## Extracted material
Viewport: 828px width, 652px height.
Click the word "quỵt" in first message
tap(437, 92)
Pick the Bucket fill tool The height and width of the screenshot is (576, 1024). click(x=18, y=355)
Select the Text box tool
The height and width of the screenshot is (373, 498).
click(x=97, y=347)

## Problem statement
The material above needs to be copied out in full, exactly as given.

## Result
Viewport: 828px width, 652px height.
Click the word "quỵt" in first message
tap(437, 92)
Pick the Bucket fill tool The height and width of the screenshot is (576, 1024). click(x=18, y=355)
Select the Text box tool
The height and width of the screenshot is (373, 498).
click(x=97, y=347)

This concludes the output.